Supplied text =
·····
The Divine Nine: Q and A with Tegan and Sara
Author: Adam McKibbin
Published on: October 23, 2002

22-year-old twin sisters Tegan and Sara Quin have already signed to Neil Young's label (Vapor), toured with Uncle Neil and the Pretenders and are now on the road with Ryan Adams. Their sophomore album, If It Was You, is available in stores now. Look for this poppy acoustic duo to just keep getting better and better.

ADAM: Thanks for doing our interview. How's life these days?

TEGAN: Well, Adam, we are on the road right now and I think yesterday or tomorrow, whichever, is the one month mark. Last week I had a bout with a cold/flu thing that only seemed to snag me as its victim. And you know how it is when you are crammed into a tiny minivan with three other people and 19 pieces of luggage! No one minds the sniffing, coughing and incessant whining and pleas to kill you swiftly. We're all doing great.
·····
Provided material =
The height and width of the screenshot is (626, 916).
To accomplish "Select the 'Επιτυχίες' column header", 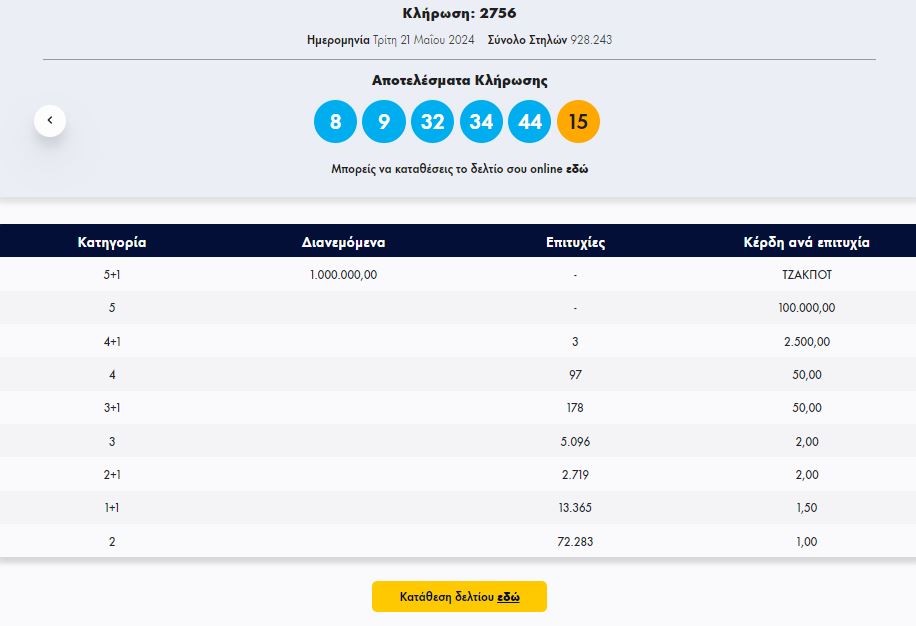I will (x=575, y=242).
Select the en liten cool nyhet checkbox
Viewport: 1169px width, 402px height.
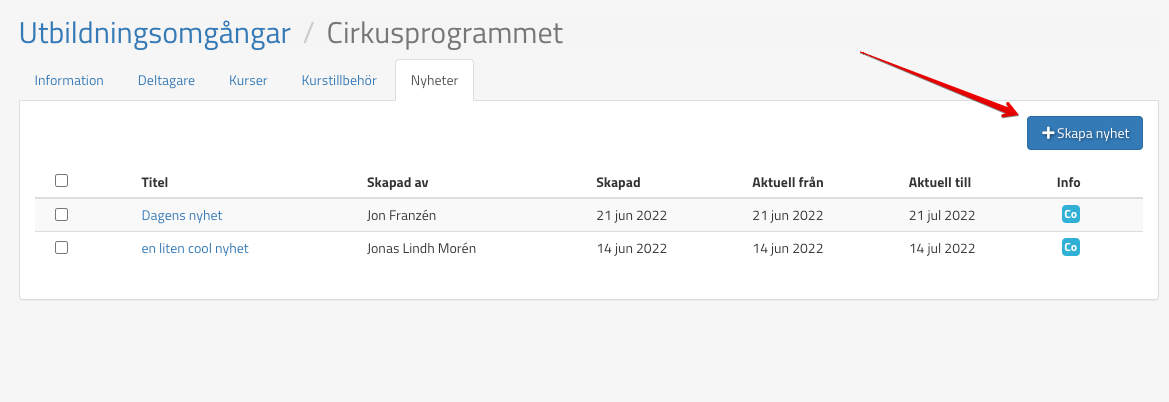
·····
Written task =
Continue the Tegan and Sara interview from the point where it stops.

Answer to the task =
ADAM: The recent history of music is littered with bickering brothers--Beach Boys, The Kinks, Oasis, Black Crowes, ad nauseum. I guess there's Heart, but there seems to a shortage of sisters on Behind The Music. Are you two getting enough material for an episode or has it been relatively smooth sailing?

TEGAN: Sara was a great sister, but I just couldn't have her on the road with me. We were too close to serial murder. I had her quietly removed and her lookalike replacement doesn't seem to mind not being spoken to or answered. Sara, by the way, likes her new home and thinks bridge and endless TV and field trips with the 'old folks' is neat. Hi, Sara.

ADAM: In reading past interviews with you two, I get the impression that touring isn't your favorite activity in the world. Do you prefer writing and recording to touring and performing?

TEGAN: Totally. There is something about creating that makes music so much fun. To go inot the writing process and have months to prepare and rehearse was so inspiring. Recording was a blast, too. We took a few months to really get into the songs and then by the time we got into the studio it went quickly. It was so much fun to hear our creations become fully produced songs. To play them in the car on the way home each night made up for months of sitting in a tiny car on the Interstate. We don't hate touring, by the way, we just get irritable quickly. If we could somehow get to the shows without all the work, life would be perfect.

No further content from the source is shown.